Back in September, Hermitage Capital Management CEO Browder filed a request to a court in Cyprus asking an emergency injunction on the transfer of any data about his activities to Russia. In early October, Cyprus suspended cooperation with Moscow on the case, while the Russian Foreign Ministry expressed regret over it. In late October, a group of 17 members of the European Parliament sent a letter to the Cypriot government, asking not to cooperate with Russia on the probe.
During Friday’s hearing, the applicants sought to insist that Nicosia-Moscow cooperation could cause them irreparable damages, according to Cyprus Mail.
"It has not been shown that in case the Republic of Cyprus executes the particular request for legal assistance of the Russian Federation, the plaintiffs will suffer irreparable damage. Nor have they claimed of course that they have suffered that as a result of the execution of previous requests," the judge said, as quoted by the newspaper.
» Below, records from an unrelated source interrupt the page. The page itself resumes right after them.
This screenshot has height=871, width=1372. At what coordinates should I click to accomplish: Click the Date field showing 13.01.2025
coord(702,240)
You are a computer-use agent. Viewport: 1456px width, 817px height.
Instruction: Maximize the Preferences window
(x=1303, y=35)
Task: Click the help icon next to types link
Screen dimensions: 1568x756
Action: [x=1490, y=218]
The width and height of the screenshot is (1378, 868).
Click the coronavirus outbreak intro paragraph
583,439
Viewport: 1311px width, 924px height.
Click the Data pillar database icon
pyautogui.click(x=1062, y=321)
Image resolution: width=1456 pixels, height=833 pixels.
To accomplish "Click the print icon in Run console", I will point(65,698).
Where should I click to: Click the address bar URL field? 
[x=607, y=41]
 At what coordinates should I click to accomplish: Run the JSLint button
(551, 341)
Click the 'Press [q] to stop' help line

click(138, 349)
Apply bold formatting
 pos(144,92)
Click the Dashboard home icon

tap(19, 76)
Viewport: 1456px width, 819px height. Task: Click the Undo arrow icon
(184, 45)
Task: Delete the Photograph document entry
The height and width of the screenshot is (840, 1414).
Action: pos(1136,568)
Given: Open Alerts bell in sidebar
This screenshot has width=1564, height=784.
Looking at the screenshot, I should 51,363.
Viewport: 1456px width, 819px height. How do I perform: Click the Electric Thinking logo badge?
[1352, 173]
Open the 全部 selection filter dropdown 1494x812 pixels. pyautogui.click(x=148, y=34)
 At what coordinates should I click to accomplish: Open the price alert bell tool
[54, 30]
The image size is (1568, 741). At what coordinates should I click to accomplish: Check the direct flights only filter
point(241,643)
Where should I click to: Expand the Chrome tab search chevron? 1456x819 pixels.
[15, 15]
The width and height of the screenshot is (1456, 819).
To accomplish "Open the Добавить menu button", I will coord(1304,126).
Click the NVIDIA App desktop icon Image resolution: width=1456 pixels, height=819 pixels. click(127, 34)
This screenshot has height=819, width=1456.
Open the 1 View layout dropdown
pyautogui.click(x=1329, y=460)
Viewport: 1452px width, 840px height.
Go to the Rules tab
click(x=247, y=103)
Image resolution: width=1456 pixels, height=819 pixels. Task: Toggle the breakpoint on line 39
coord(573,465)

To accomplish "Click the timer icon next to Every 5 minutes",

In 2013, Russia sentenced Browder in absentia to nine years in prison for tax evasion and falsely claiming tax breaks for hiring disabled persons. The court also ruled that Sergei Magnitsky, a tax and legal consultant for Hermitage Capital Management, who died in pretrial detention in Moscow in 2010, developed and implemented a tax evasion scheme while working for the businessman. Browder refuted the accusations, saying that he became a victim of a corruption scheme himself.
In February 2017, a Moscow court ruled to arrest Browder and his business partner Ivan Cherkasov, both charged with 4.2 billion rubles ($72.9 million) in unpaid taxes, in absentia. The United Kingdom, where they two have resided, has denied requests to have them extradited to Russia.